Erosione: quando un libro serve a ritrovare la rotta

In momenti come questo, quando perdo la bussola, per ritrovare la rotta torno ad aprire uno dei libri che mi sono cari. Spesso nella sua lingua fra poesia e impegno, che comunica per umani e non umani, mi viene in soccorso Terry Tempest Williams, poetessa e attivista. Bianca dello Utah, da decenni unita al marito in grandi cause ecologiste, cresciuta fra i mormoni e poi liberatasi grazie alle lotte delle donne; impegnata per anni al fianco delle tribù native del sudovest e alle loro battaglie.
Tra i suoi libri ce n’è uno di cinque o sei anni fa, una raccolta di saggi su alcune tappe della storia della legislazione americana, fra progresso e conservazione. Sono profezie sulla protezione ambientale che si sono cinicamente avverate, ma anche predizioni benigne, rovesciamenti, prese di coscienza. Poiché la natura tende a modificarsi anche da sola, il titolo del libro è “Erosion”.
A Trump danno fastidio le battaglie di grande significato. Come quella che aveva portato all’istituzione del Bears Ears National Monument: dopo una lotta di generazioni, le genti native di Utah, Colorado, Arizona, New Mexico, con la loro tenace ostinazione riuscirono a far sì che i territori sacri di Bears Ears restassero protetti dalla costruzione, dall’estrazione, dalla deforestazione, per tutti. Il 16 dicembre del 2016 Obama sanciva l’esistenza del Bears Ears National Monument attraverso proclamazione presidenziale: più di un milione di acri. Soltanto l’anno dopo Trump ne sbranò l’85 per cento.

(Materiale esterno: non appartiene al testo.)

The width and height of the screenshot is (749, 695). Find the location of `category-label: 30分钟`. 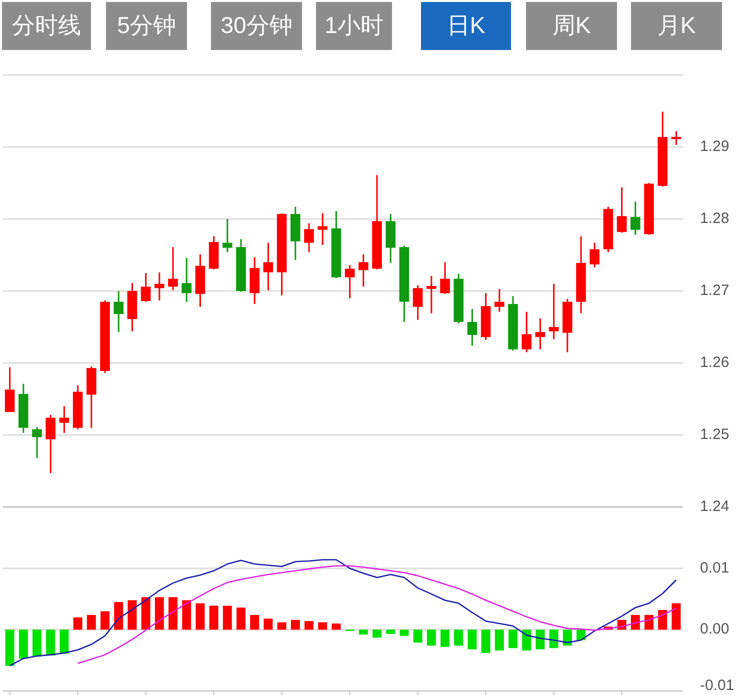

category-label: 30分钟 is located at coordinates (256, 25).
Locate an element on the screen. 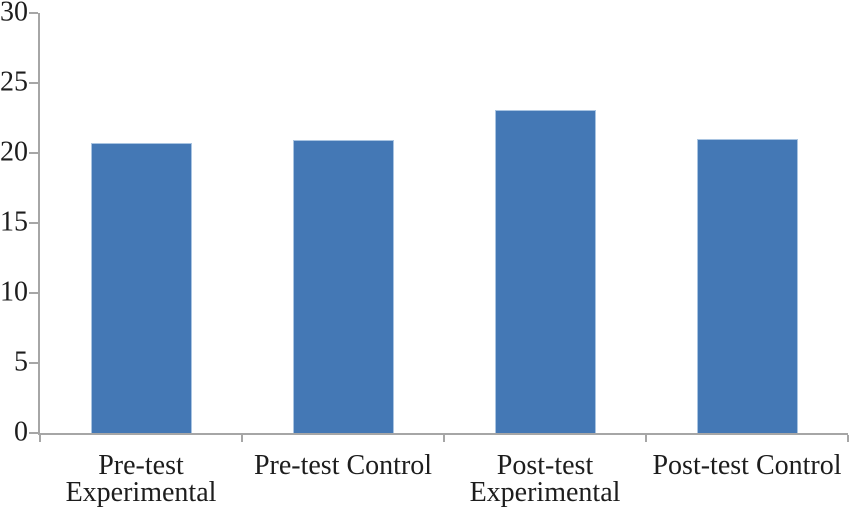 The width and height of the screenshot is (854, 508). x-axis-category-label: Pre-test Control is located at coordinates (343, 466).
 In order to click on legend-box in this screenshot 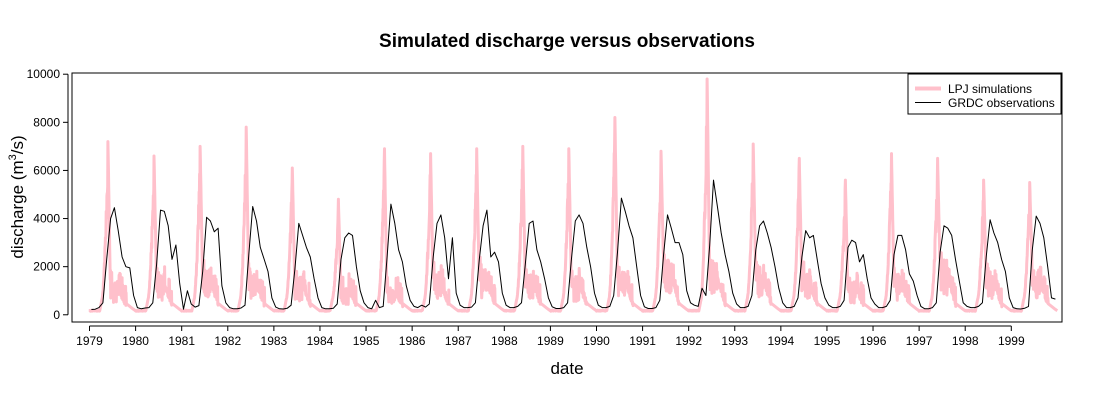, I will do `click(984, 94)`.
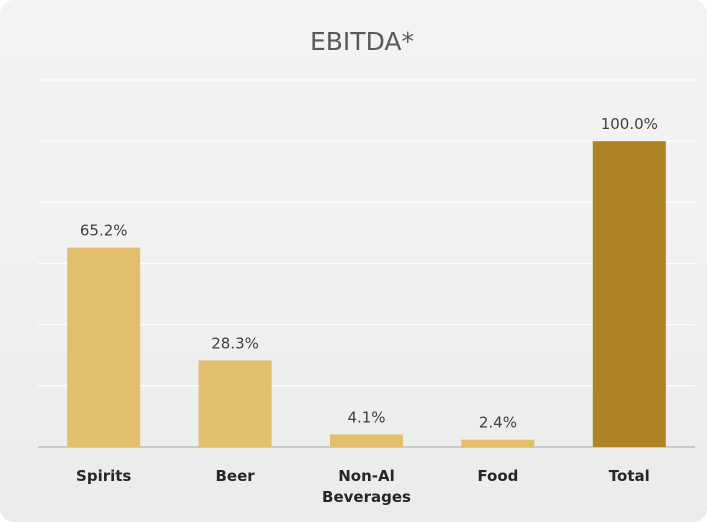  Describe the element at coordinates (630, 124) in the screenshot. I see `data-label: 100.0%` at that location.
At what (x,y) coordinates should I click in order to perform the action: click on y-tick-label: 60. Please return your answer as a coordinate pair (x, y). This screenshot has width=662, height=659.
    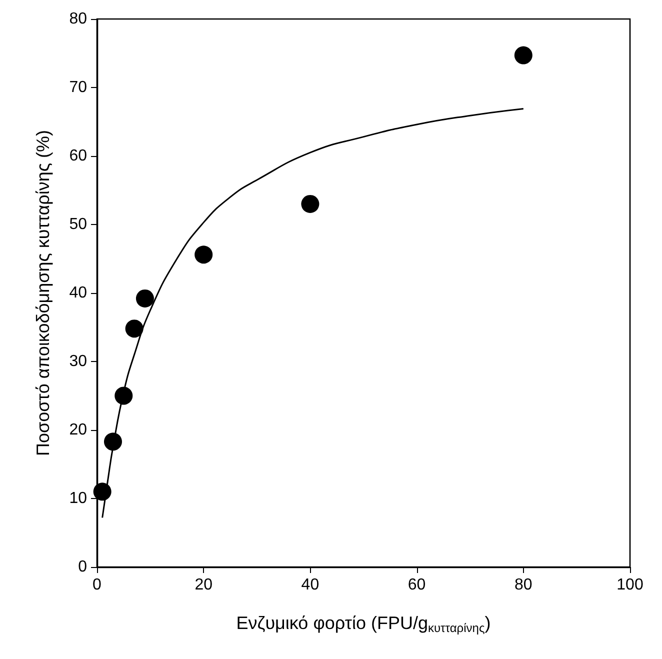
    Looking at the image, I should click on (78, 156).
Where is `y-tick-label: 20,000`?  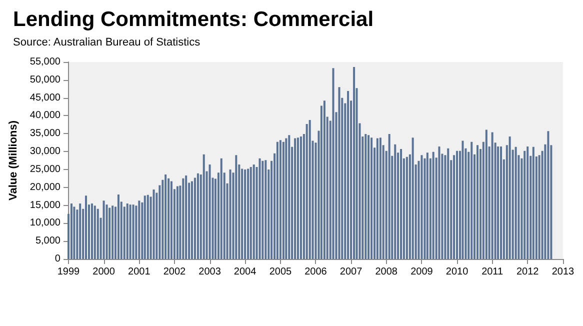
y-tick-label: 20,000 is located at coordinates (46, 188).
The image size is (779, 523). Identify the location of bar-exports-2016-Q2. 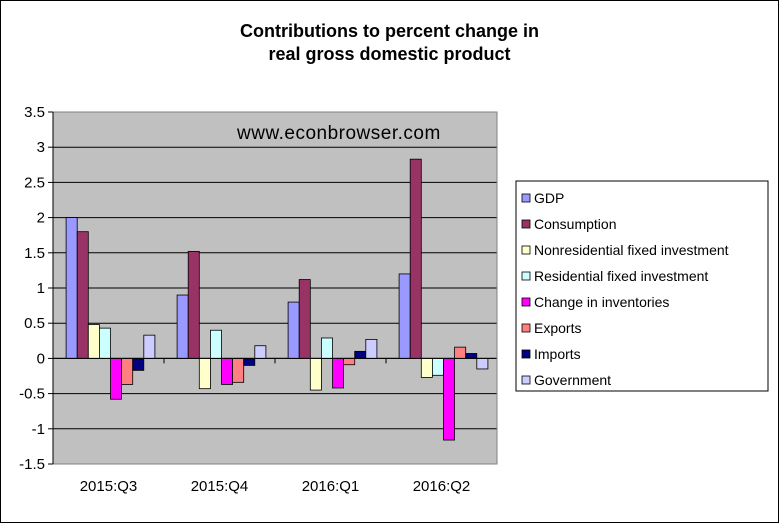
(460, 352).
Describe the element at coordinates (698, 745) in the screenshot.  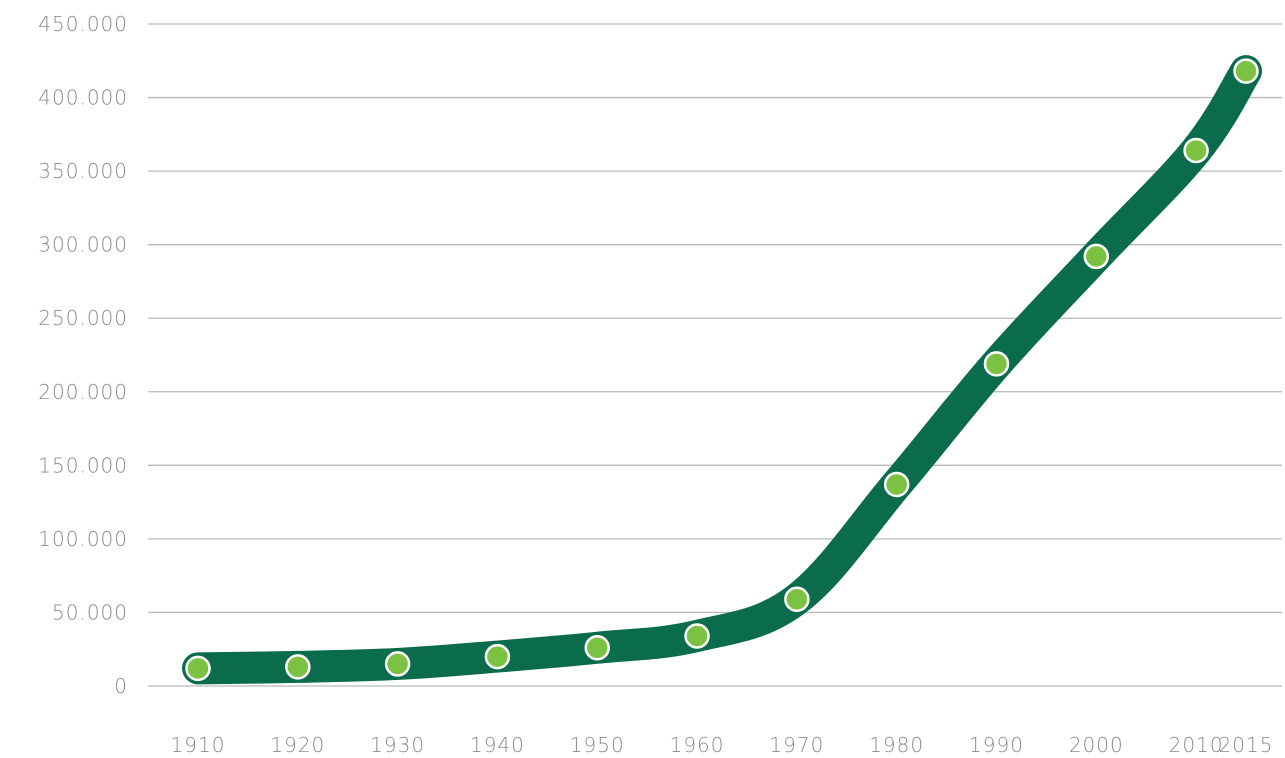
I see `x-tick-label: 1960` at that location.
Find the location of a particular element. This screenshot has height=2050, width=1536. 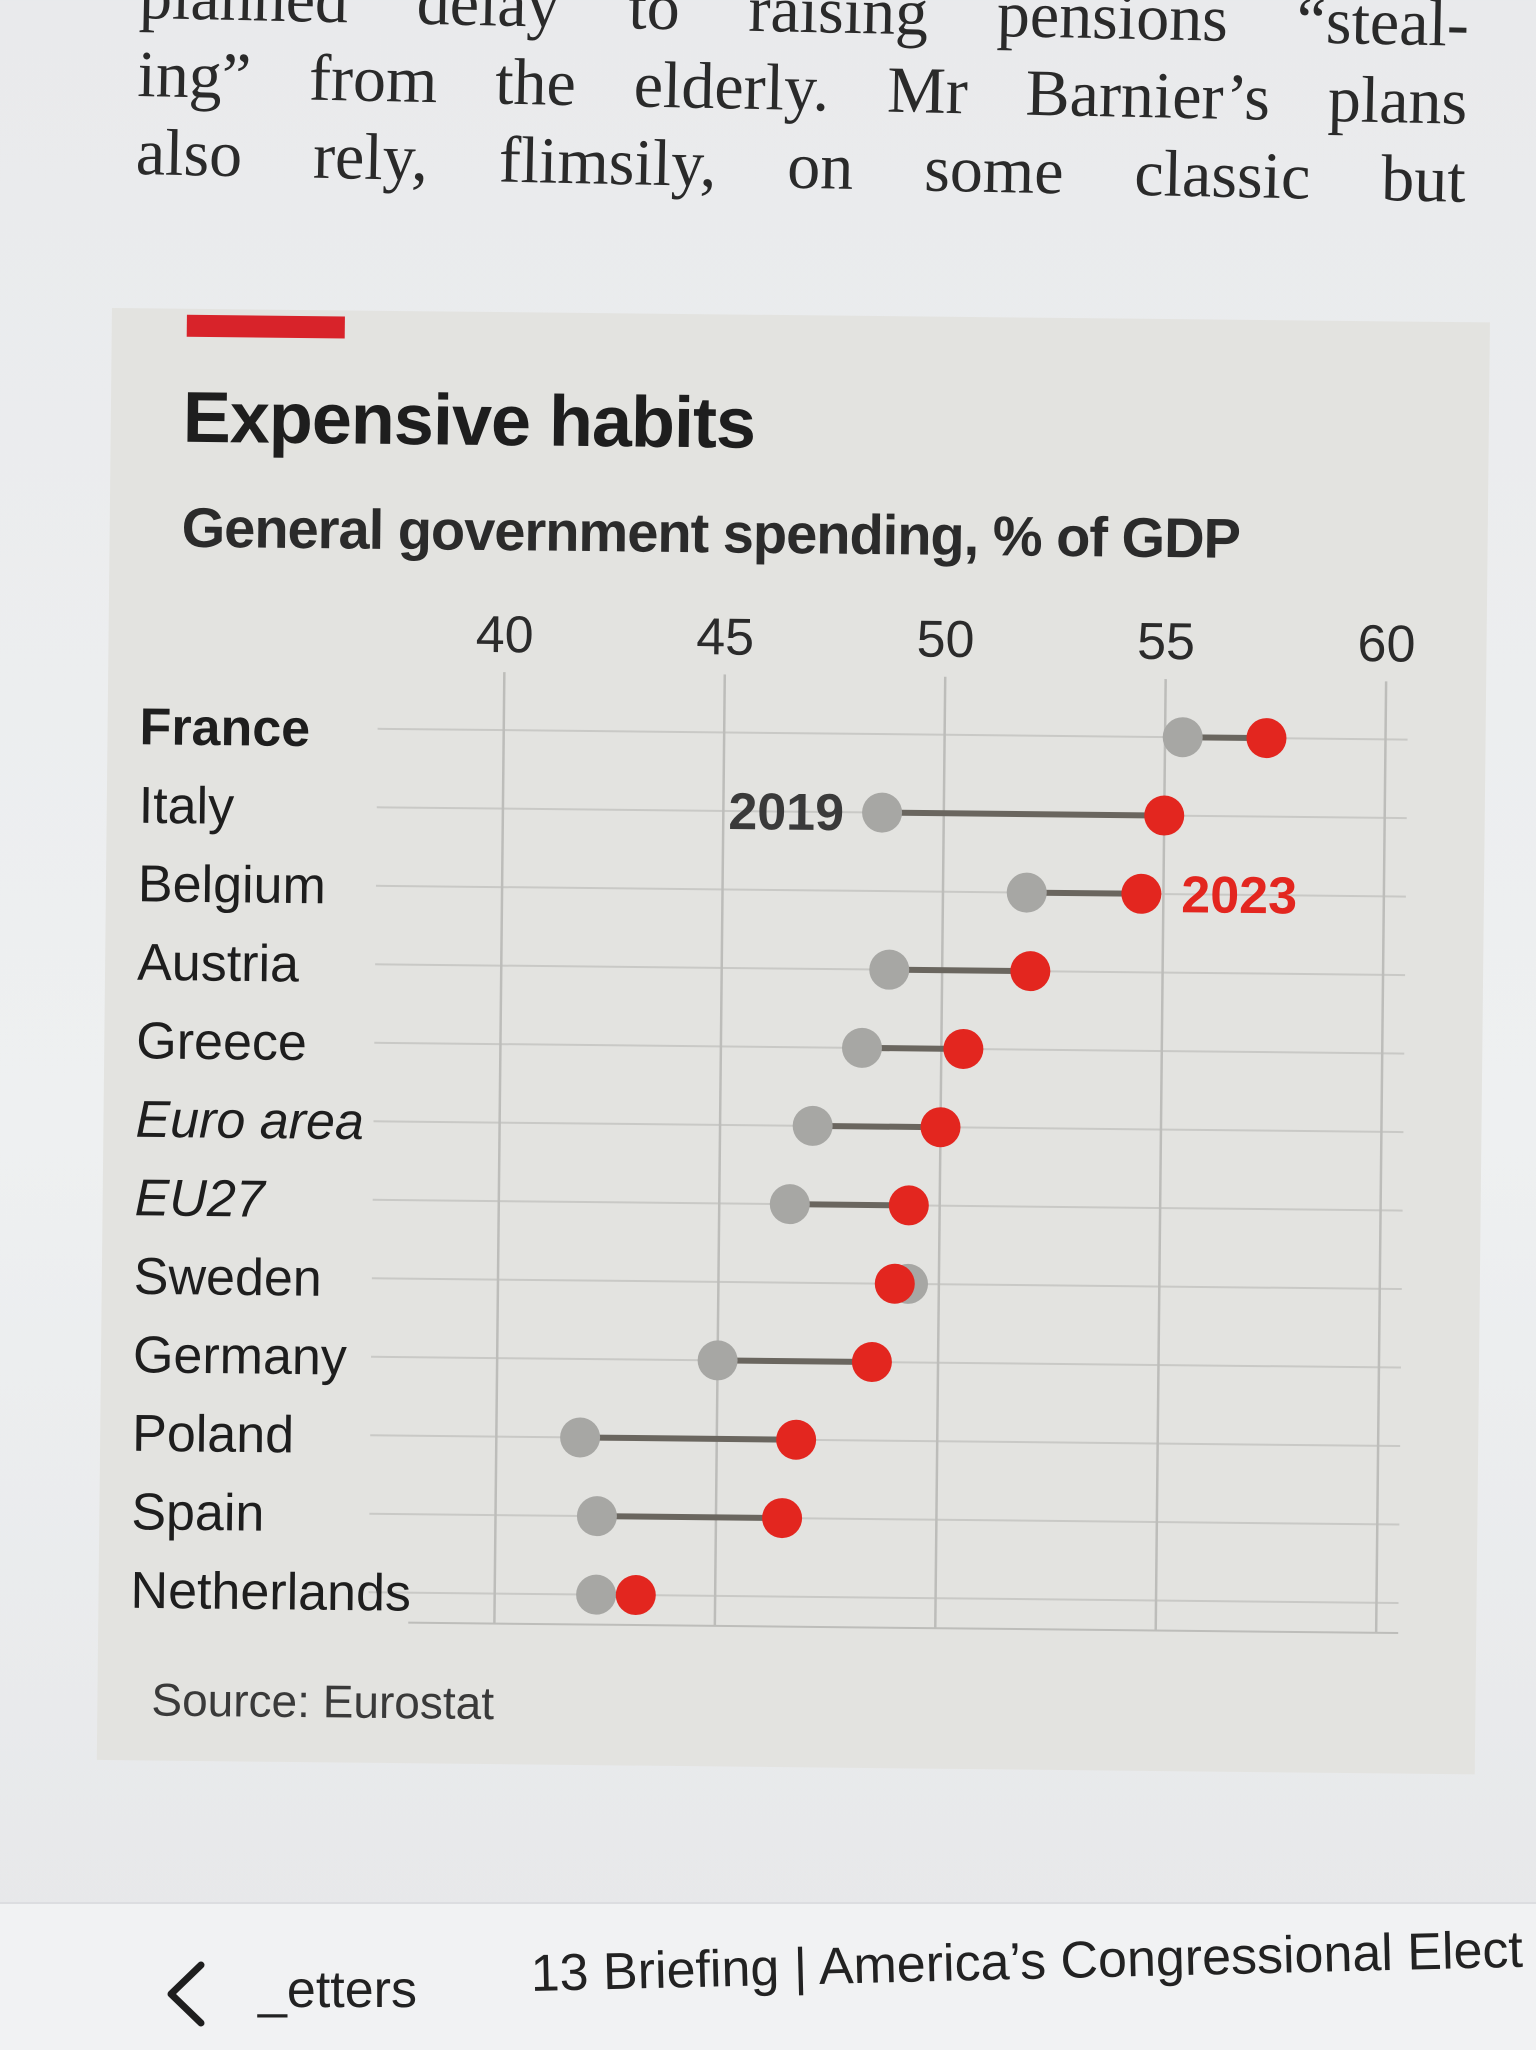

chart-source: Source: Eurostat is located at coordinates (322, 1701).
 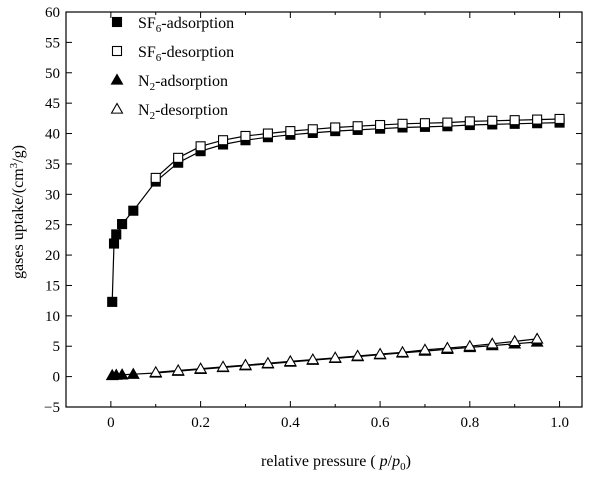 I want to click on y-axis-label: gases uptake/(cm3/g), so click(x=18, y=212).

Al suo secondo mandato, Trump non si è dimenticato di un’altra battaglia che non era riuscito a vincere nel primo mandato, e ci riprova: l’Endangered Species Act. Quando entrò in vigore era il 1973, dopo una lunga battaglia che durava da decenni. Mentre fra gli umani si consumava lo scandalo Watergate, le specie non umane in pericolo venivano messe sotto protezione grazie a un atto federale. Da allora, nonostante ogni tentativo di rovesciamento, l’Endangered Species Act protegge centinaia e centinaia di specie in pericolo sul territorio americano, e le monitora ogni anno. Nel 2013 compiva 40 anni sotto la protezione di Obama. Ne ha compiuti 50 nel 2023. Adesso cosa gli succederà? Trump ci riprova adesso con quattro norme depositate che hanno in tutto 30 giorni per essere approvate. Per poi avviarsi a diventare legge.
Voglio ricordarmi l’Endangered Species Act, tatuarmelo sul cuore. Uno dei suoi re – re vero – è il condor della California. Viene dal Pleistocene. Ha quasi 3 metri di apertura alare, Terry dice che quando ti passa sopra la testa senti che la temperatura si abbassa.
Nel 1987, quando era cacciato fino alla morte, di condor ne erano rimasti solo 22. Oggi se ne contano circa 500 esemplari – e come lui il lupo grigio, il cane della prateria o il gallo della salvia con le sue intere distese erbose.
Creature con piume, tentacoli, zanne, pelo e ossa, e con loro immensi habitat che noi dovremmo coabitare con semplicità. L’abbraccio gigantesco della geologia ci ricorda che piccoli siamo, che anche i Trump passano, e, come dice Terry, che alla fine «l’acqua può spaccare la pietra».